Getting your dorm set up for that first semester of college is exciting. It’s easy to get wrapped up in what decorations and creature comforts you’ll want, but before you break the bank on the fun items, invest in some of the practical things that will make your dorm experience better and more productive.
Most dorms are notorious for those old, flickering fluorescent fixtures. They’re pretty good for an operating room, but you’ll definitely want something different to make the space more cozy and a little more like home.
Traditional incandescent bulbs have that warm, yellow look that will feel homey for you, like the lamp beside a recliner back home. They’re a good option for reading lights and dimmer fixtures that create a relaxing mood as bedtime approaches. For the clean, focused light you’ll need for reading textbooks or working with your hands, LED lights will probably be your best choice. They’re very bright but use very little electricity, giving you a little boost to your green efforts.
Your dorm will have all the essential furniture, such as beds, dressers, and desks. What it will probably lack is anything beyond those basics, and because generations of clever college students (with the help of their engineering major friends) have found ways to raise and stack beds, you may have extra floor space for other items.

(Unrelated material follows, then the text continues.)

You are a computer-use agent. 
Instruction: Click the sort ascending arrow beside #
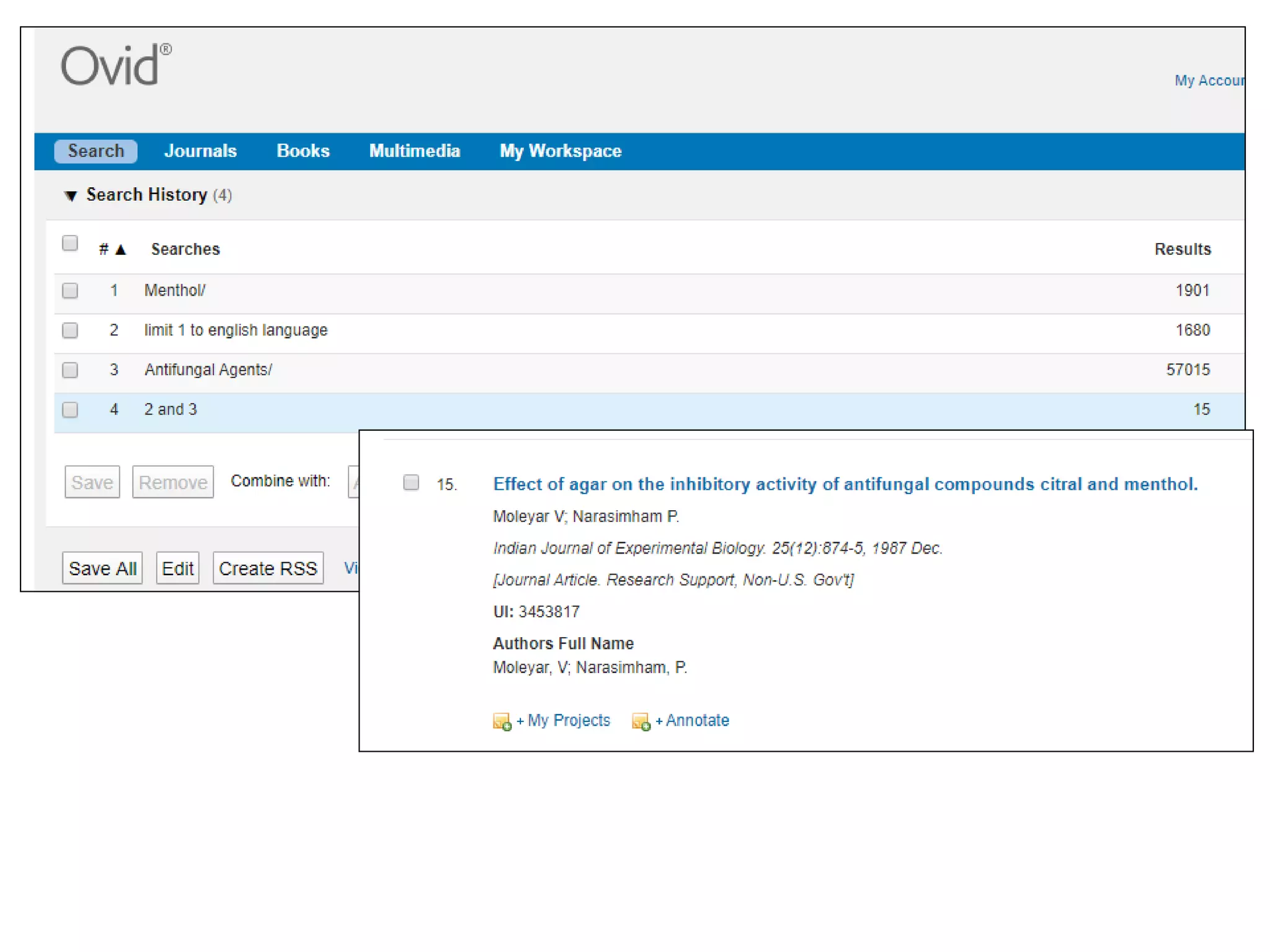121,250
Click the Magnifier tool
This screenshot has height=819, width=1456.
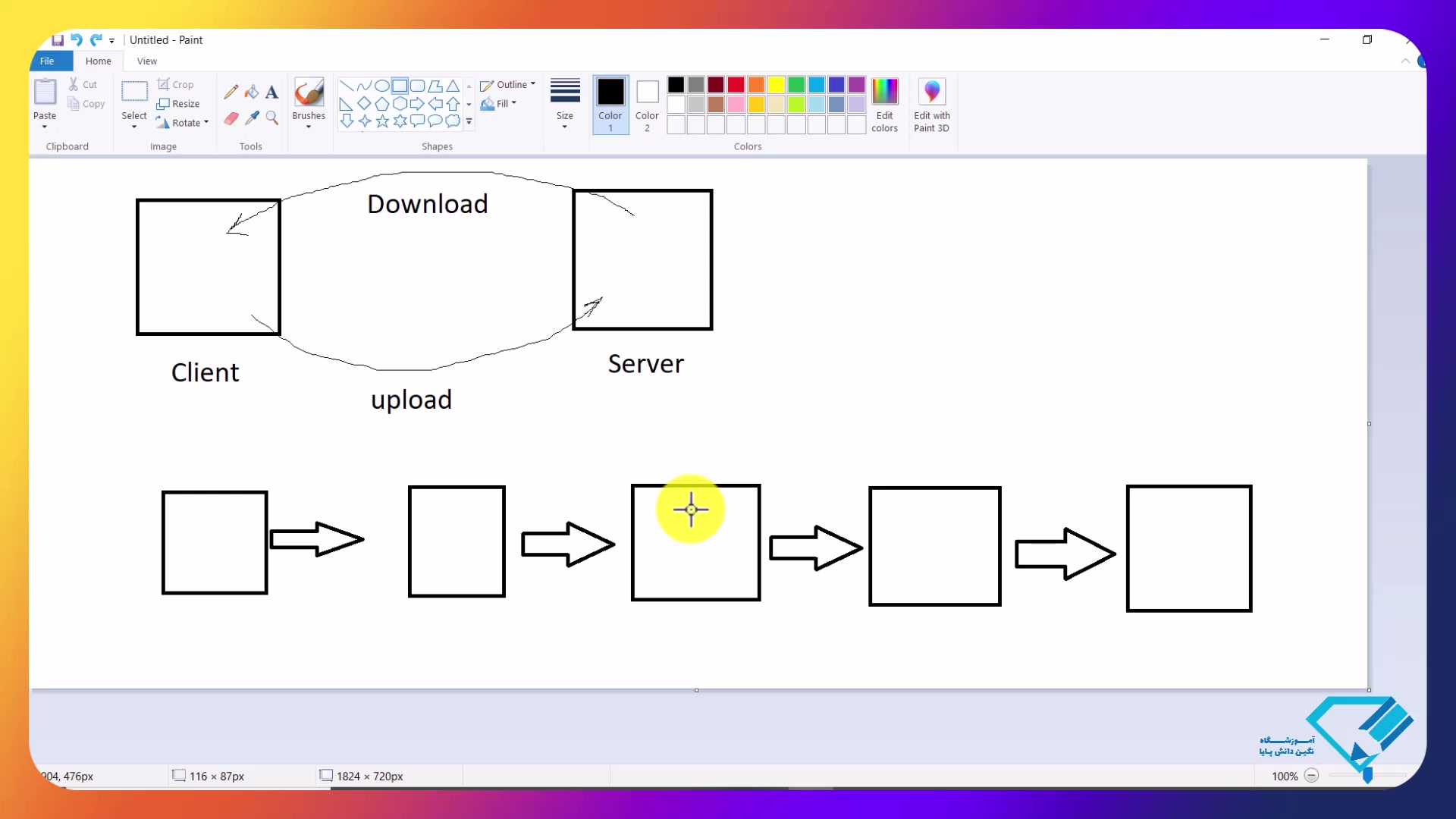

One great way to utilize this extra room is to get a fold-out sofa bed with a comfortable sofa mattress. During the day, it’s a comfortable place to read or snack. At night, it quickly becomes a crash pad for sorority bigs, visitors from other schools, or friends who are feuding with roommates.
Like the lighting, your dorm’s flooring will be very functional. It will tolerate scooting furniture, drippy shoes, and dragging backpacks very well. It will also give you a serious case of cold feet as you prepare for those 8am finals at Christmastime.
The easiest solution is to pick up some nice rugs. They’re easy to load for the move to campus, even serving as padding between fragile items. Then you can place rugs by your bed, sofa, and other high-traffic areas so that you can tolerate the cold, hard floor beneath. Just make sure to put a no-skid liner under them.
In this day of tablets and cell phones, you probably won’t forget to pack a few extension cords and power strips. What you might not think about is a battery backup power strip.
These devices differ from traditional power strips in that they have a battery on board that will keep your equipment powered up for a little while after an outage, giving you time to save work, log out, or otherwise make preparations for working after your computer runs out of its own battery.
Natural sunlight is great in your room, but there are times you want to exclude it. Whether you’re burning the midnight oil then sleeping in or just don’t have a class until 11am, there will be days that you don’t want the sun beaming in on you too early.
Some blackout blinds or even some removable window tint could be a lifesaver (or at least a sleepsaver), especially if your dorm windows face east.
Your roommates are not the only people who have access to your room. Maintenance personnel, security staff, other students, and even people from off campus could find a way to access your room.
That’s why it’s important to have a safe in your room. There are lots of compact models that can fit under furniture, giving you a secure location for cash, credit cards, jewelry, and other high-dollar items.
During college, food is almost as important as cash. That’s why you want to put it in a place where invaders won’t find it. We’re not talking about roommates, we’re talking pests.
Although most colleges do a great job controlling pests, there’s a first time for everything. Make sure your nonperishable foods are kept in airtight containers where insects and rodents can’t find them.
Your dorm room should feel like your room, so don’t hesitate to load up these essential items and give your space a personal, practical upgrade.